Abstract

Phenotypic plasticity is the ability of an organism to express different phenotypes in response to changing environments and becomes particularly obvious when plants alter their transcriptome after enemy attack. The resulting alterations affect the metabolic, chemical and morphological phenotype and cause resistance or tolerance phenomena, which allow plants to main high fitness in the presence of enemies. Volatiles released from damaged plants can be received by their neighbours or undamaged parts of the same plant to mount an adequate level of resistance and thereby add a further level of phenotypic plasticity. The induced defence responses also include attraction of the third trophic level and, thus, dramatic changes of the ‘extended phenotype’ of the plant, that is, its surrounding fauna. The underlying interactions are, at least partly, under the control of the plant and, thus, subject to co-evolutionary processes. Fitness costs are a common explanation for the evolution of inducible resistance expression. However, variability in the resistance phenotype can per se be beneficial, because it makes counter-adaptations by the plants’ enemies more difficult.
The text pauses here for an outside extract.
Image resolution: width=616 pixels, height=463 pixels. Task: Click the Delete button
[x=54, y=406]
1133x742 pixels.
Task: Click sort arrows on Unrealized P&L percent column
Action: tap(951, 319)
In the case of indirect defences, which are mediated by plant-carnivore mutualisms, signal reliability and reciprocal responses among phenotypically plastic partners appear necessary prerequisites for their evolutionary stabilisation. The expression of resistance and tolerance is induced by enemy attack but is also under control by abiotic factors, such as resource supply, and by biotic parameters, such as current and anticipated competition, efficiency of the expressed resistance and ontogenetic stage. All these levels of plasticity help plants to survive as sessile organisms in a rapidly changing environment and in the presence of mobile enemies.